§ Task description: Give the data below again, word for word.

----- Dataset excerpts -----

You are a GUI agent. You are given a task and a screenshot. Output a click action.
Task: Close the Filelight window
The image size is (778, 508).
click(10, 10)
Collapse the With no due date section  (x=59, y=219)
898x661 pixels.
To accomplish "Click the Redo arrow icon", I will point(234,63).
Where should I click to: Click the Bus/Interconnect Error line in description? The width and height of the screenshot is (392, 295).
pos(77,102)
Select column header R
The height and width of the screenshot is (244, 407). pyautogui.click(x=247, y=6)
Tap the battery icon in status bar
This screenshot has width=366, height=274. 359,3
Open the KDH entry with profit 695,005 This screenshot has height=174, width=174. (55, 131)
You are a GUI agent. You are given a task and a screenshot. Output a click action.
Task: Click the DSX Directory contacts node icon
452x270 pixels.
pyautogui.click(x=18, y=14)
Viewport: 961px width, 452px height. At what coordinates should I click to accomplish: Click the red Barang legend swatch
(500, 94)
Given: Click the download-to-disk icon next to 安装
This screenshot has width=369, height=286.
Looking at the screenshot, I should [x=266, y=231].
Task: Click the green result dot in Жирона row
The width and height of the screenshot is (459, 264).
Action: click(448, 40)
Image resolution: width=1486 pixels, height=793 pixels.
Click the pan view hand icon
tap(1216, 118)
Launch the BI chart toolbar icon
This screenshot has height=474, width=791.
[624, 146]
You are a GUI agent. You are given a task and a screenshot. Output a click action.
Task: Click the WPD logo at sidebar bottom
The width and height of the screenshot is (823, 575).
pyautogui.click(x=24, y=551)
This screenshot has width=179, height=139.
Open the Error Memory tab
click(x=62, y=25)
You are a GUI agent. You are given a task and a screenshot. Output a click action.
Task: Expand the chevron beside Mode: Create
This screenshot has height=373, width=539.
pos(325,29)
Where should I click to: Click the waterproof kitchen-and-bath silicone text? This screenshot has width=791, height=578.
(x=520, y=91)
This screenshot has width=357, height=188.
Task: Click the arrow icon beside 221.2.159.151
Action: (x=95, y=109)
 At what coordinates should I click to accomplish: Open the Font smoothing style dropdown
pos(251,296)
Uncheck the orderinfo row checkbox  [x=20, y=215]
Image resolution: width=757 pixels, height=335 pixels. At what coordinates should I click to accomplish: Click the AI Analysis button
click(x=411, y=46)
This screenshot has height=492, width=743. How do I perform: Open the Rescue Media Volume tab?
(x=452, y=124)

-----

§ Written answer:
You are a GUI agent. You are given a task and a screenshot. Output a click action.
Task: Close the Filelight window
The image size is (778, 508).
click(10, 10)
Collapse the With no due date section  (x=59, y=219)
898x661 pixels.
To accomplish "Click the Redo arrow icon", I will point(234,63).
Where should I click to: Click the Bus/Interconnect Error line in description? The width and height of the screenshot is (392, 295).
pos(77,102)
Select column header R
The height and width of the screenshot is (244, 407). pyautogui.click(x=247, y=6)
Tap the battery icon in status bar
This screenshot has width=366, height=274. 359,3
Open the KDH entry with profit 695,005 This screenshot has height=174, width=174. (55, 131)
You are a GUI agent. You are given a task and a screenshot. Output a click action.
Task: Click the DSX Directory contacts node icon
452x270 pixels.
pyautogui.click(x=18, y=14)
Viewport: 961px width, 452px height. At what coordinates should I click to accomplish: Click the red Barang legend swatch
(500, 94)
Given: Click the download-to-disk icon next to 安装
This screenshot has width=369, height=286.
Looking at the screenshot, I should [x=266, y=231].
Task: Click the green result dot in Жирона row
The width and height of the screenshot is (459, 264).
Action: click(448, 40)
Image resolution: width=1486 pixels, height=793 pixels.
Click the pan view hand icon
tap(1216, 118)
Launch the BI chart toolbar icon
This screenshot has height=474, width=791.
[624, 146]
You are a GUI agent. You are given a task and a screenshot. Output a click action.
Task: Click the WPD logo at sidebar bottom
The width and height of the screenshot is (823, 575).
pyautogui.click(x=24, y=551)
This screenshot has width=179, height=139.
Open the Error Memory tab
click(x=62, y=25)
You are a GUI agent. You are given a task and a screenshot. Output a click action.
Task: Expand the chevron beside Mode: Create
This screenshot has height=373, width=539.
pos(325,29)
Where should I click to: Click the waterproof kitchen-and-bath silicone text? This screenshot has width=791, height=578.
(x=520, y=91)
This screenshot has width=357, height=188.
Task: Click the arrow icon beside 221.2.159.151
Action: (x=95, y=109)
 At what coordinates should I click to accomplish: Open the Font smoothing style dropdown
pos(251,296)
Uncheck the orderinfo row checkbox  [x=20, y=215]
Image resolution: width=757 pixels, height=335 pixels. At what coordinates should I click to accomplish: Click the AI Analysis button
click(x=411, y=46)
This screenshot has height=492, width=743. How do I perform: Open the Rescue Media Volume tab?
(x=452, y=124)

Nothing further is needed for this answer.